It’s not every day that I get to think of the suspenseful and thrilling 1990 movie Pacific Heights. It’s a good movie and fairly unique. The days that I do, then, are rare and special and make me smile. I was reminded of this film while watching the new Lifetime horror Evil Nanny (2016), and I smiled. A lot.
Directed by camp veteran Jared Cohn and written by Naomi Selfman, Evil Nanny is a prolonged home invasion movie with enough invention and cleverness to surprise even a horror veteran like me. The plot follows the titular Evil Nanny, played with Joan-Crawford-in-Mommy–Dearest levels of zeal by Lindsay Elston, as she goes to work for a couple, Fay and Tim (Nicole Sterling, Matthew Pohlkamp), to look after their two children.
To cover their minimal resources, the couple offers Evil Nanny free room and board. This doesn’t sound like a crucial detail, but trust me.
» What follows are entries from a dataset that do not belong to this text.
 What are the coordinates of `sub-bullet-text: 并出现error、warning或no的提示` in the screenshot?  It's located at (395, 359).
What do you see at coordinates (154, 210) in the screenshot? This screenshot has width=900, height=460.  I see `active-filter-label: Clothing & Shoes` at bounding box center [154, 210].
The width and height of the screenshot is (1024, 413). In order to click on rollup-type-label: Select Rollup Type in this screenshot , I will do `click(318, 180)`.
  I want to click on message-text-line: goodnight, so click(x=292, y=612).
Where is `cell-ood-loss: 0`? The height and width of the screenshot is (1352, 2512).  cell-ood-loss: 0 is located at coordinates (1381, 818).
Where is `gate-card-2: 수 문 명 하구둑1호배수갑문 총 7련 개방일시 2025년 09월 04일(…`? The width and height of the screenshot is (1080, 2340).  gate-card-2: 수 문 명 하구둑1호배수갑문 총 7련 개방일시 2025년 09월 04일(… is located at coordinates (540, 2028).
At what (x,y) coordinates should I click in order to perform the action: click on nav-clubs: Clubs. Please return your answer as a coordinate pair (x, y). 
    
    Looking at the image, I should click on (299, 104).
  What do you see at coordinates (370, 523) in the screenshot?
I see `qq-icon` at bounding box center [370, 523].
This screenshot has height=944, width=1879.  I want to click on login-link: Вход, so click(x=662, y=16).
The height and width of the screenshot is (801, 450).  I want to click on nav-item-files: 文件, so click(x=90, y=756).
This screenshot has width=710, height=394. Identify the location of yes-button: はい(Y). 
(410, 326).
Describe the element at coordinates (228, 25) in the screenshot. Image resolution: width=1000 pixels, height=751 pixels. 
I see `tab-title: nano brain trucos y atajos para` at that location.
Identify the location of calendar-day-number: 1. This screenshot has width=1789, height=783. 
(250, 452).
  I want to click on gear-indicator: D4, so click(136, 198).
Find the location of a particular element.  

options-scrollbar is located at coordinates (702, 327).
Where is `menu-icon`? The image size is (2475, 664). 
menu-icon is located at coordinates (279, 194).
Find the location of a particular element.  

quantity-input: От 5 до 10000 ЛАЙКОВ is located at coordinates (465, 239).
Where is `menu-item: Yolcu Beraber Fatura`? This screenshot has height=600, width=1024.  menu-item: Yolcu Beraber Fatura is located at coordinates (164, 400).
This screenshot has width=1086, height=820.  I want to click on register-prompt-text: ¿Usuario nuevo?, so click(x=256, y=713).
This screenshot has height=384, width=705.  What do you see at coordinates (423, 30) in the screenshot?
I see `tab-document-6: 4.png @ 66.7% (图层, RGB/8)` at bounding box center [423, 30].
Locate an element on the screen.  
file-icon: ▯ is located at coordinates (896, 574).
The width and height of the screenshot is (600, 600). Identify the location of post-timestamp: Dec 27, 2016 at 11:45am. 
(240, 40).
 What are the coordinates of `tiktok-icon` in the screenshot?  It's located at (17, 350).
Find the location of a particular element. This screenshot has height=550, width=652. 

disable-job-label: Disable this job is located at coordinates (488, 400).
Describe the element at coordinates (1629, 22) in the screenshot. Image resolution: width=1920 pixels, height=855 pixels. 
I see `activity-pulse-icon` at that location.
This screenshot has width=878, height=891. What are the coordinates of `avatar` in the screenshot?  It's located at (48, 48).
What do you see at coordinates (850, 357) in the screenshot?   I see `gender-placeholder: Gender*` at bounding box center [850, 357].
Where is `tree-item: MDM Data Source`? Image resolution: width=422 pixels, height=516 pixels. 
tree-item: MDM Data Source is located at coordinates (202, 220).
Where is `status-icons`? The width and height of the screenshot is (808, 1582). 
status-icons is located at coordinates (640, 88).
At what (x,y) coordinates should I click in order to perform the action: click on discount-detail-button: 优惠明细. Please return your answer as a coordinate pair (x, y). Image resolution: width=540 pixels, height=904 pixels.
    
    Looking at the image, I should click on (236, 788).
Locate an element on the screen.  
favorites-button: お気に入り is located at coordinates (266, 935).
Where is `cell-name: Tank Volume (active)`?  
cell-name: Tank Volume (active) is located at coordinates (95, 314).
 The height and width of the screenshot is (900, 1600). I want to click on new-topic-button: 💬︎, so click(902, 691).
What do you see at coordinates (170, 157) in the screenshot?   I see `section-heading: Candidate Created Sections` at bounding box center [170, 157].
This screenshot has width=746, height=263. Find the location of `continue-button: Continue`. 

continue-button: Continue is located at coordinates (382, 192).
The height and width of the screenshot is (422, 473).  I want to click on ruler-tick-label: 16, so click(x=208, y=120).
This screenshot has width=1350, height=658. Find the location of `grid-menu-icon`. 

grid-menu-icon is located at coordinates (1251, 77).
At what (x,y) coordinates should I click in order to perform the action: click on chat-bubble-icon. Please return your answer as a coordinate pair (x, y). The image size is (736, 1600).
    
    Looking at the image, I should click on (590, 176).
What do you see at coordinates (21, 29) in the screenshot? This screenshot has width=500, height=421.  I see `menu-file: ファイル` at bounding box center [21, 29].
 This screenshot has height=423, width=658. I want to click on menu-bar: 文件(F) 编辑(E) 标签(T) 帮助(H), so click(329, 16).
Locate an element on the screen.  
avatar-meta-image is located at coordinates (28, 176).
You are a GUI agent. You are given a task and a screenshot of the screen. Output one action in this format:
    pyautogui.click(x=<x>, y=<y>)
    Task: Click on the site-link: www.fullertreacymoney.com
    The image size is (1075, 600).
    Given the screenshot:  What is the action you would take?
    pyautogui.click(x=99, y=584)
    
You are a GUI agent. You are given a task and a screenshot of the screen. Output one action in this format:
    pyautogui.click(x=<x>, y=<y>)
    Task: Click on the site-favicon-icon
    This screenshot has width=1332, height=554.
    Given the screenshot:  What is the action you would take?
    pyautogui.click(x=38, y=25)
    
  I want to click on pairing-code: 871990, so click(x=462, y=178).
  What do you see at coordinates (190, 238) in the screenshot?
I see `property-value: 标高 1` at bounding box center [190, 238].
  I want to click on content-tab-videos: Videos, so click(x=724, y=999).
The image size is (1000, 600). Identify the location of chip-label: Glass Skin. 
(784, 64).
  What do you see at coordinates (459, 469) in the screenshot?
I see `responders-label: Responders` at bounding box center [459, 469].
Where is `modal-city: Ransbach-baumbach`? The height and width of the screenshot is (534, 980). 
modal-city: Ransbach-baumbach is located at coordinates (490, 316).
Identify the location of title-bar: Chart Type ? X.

Once the nanny moves in and begins living up to the title, you expect verbal abuse toward the children and you expect violence, but this film gives you none of it. For a while.
Naomi Selfman’s script is strangely scarier in its understanding that what truly ruins lives and frightens isn’t a creature from the black lagoon, it’s a person who won’t leave your house and knows they don’t have to. This is not a chainsaw, wire hanger, kitchen knife movie for the most part. It’s an eviction notice, restraining order, raucous metal music at 3 A.M. to keep everybody awake movie. It’s The Strangers (2008) by way of You, Me, and Dupree (2006) by way of the Lifetime Channel.
Most interestingly, you’d think a horror movie about a childcare specialist would play on a parent’s fear that anything could happen to the children, but the children are strangely on Evil Nanny’s side. This is somehow more horrifying when you think about it. Evil Nanny isn’t out to steal or slay your children. Evil Nanny is out to turn them against you.
When the couple try to evict Evil Nanny the first time, Alan (Cooper Fontaine in a surprisingly not-that-irritating performance from a child) yells at the parents for being mean to “Jen-Jen,” his nickname for Evil Nanny (who goes by many names, Jennifer being one of them. I will continue to use Evil Nanny for clarity and, well, when you have a phrase like “Evil Nanny” at your disposal, using anything else is like leaving a shotgun on the shelf, picking up a kazoo, and wandering into the zombie apocalypse).
I brought up Pacific Heights at the beginning because Evil Nanny uses the same set of tools to inflict its torture. It becomes a movie about tenants’ rights, about legality, and about the thin line between politeness and the end of human capacity to endure. While not Michael Keaton, Lindsay Elston plays the same kind of monster in the film. The cold open to Evil Nanny features a massive fire and a banging soundtrack, but the Evil Nanny we see in the next scene is older, smarter, and better equipped. She realizes, way ahead of us, that fire is for amateurs and she’s ready to go pro.
Cohn’s directing gives the film fairly pleasant rhythm as well as a consistent balance of believability and TV-movie excess from the actors. Fay and Tim are a believably in-love couple, and they are clearly being put through the ringer we the audience might not understand but can certainly feel in Nicole Sterling’s voice as it grows increasingly frantic with each scene.
Final Thoughts:
What we are given with Evil Nanny is a smart Lifetime movie with a strong lead, an interesting approach to home invasion, and vague memories of a good movie from the ’90s, which is never a bad thing. Evil Nanny will air on Lifetime Movie Network on March 29th, at 8:00 pm.